A US Air Force tilt-rotor aircraft crashed in southeastern Afghanistan, killing three service members and one government contractor, NATO said yesterday.
Other personnel aboard were injured and were taken to a military base for treatment, NATO said.
The CV-22 Osprey went down about 11km from Qalat, the capital of Zabul Province, NATO said. The cause of the crash was under investigation.
The Osprey takes off and lands as a helicopter, but its engines roll forward in flight, allowing it to fly faster than a standard helicopter.
A Zabul government spokesman, Mohhamed Jahn Rasuliyar, confirmed the crash and the number of casualties.
A Taliban spokesman had earlier claimed militants shot down the aircraft, part of a pattern of the insurgents making false and exaggerated claims to promote their cause of driving foreign forces from the country.

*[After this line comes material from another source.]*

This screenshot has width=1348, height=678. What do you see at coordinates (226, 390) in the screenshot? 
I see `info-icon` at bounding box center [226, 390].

Choppers are used extensively by both NATO and the Afghan government forces to transport and supply troops spread across a mountainous country with few roads. Losses have been relatively light, despite insurgent fire and difficult conditions and most crashes have been accidents caused by maintenance problems or factors such as dust.
Lacking shoulder-fired missiles and other anti-aircraft weapons, the Taliban rely mainly on machine guns and rocket-propelled grenades to target helicopters at their most vulnerable during landings and takeoffs.

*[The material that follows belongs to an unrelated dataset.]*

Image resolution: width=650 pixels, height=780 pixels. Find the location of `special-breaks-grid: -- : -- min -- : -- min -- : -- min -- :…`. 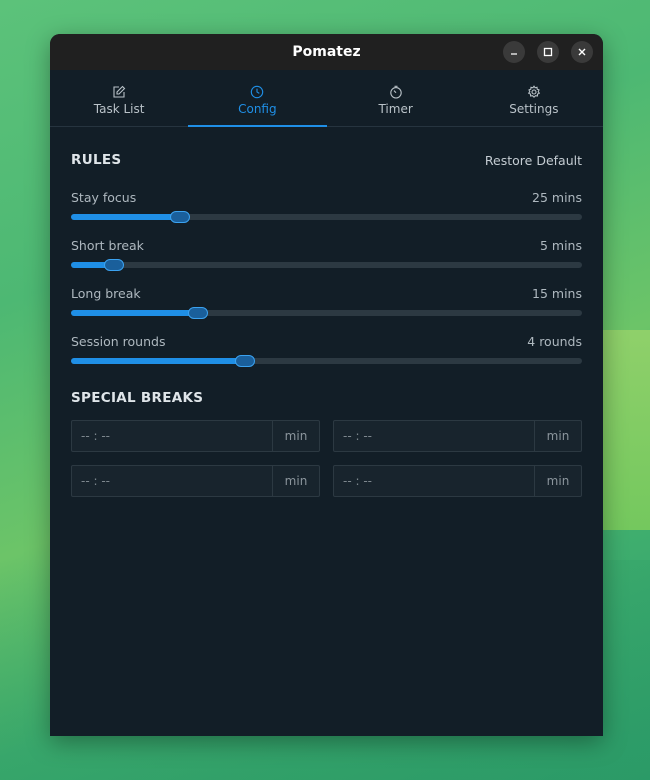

One of the heaviest single-day losses of life for allied forces occurred on June 28, 2005, when 16 US troops died aboard a Special Forces MH-47 Chinook helicopter that was shot down by insurgents.
The incident was the first known deadly crash of an Osprey since the aircraft entered active service in 2006.
The Osprey is the US military’s latest generation transport aircraft, able to travel twice as fast and three times farther than its predecessor, the Vietnam War-era CH-46 Sea Knight. With room for up to 24 passengers, it comes equipped with sophisticated guidance and missile defense systems.
The original program, a US$40 billion joint venture of Boeing Co and Textron Inc’s Bell Helicopter unit, was beset by delays and plagued by design flaws and other problems.
It was nearly canceled several times due to cost overruns — which pushed the bill to more than US$100 million per aircraft — and a series of fatal crashes and other incidents. In 2000, a crash in Arizona killed all 19 Marines aboard and a separate crash killed four Marines in Florida.
Critics say the aircraft is particularly vulnerable to ground small-arms fire while its engines are shifting from vertical to horizontal flight. They say that, unlike fixed-wing aircraft, the Osprey can’t glide down to an emergency landing in case of a loss of power and its propellers lack the ability to keep rotating on their own even after the engines fail.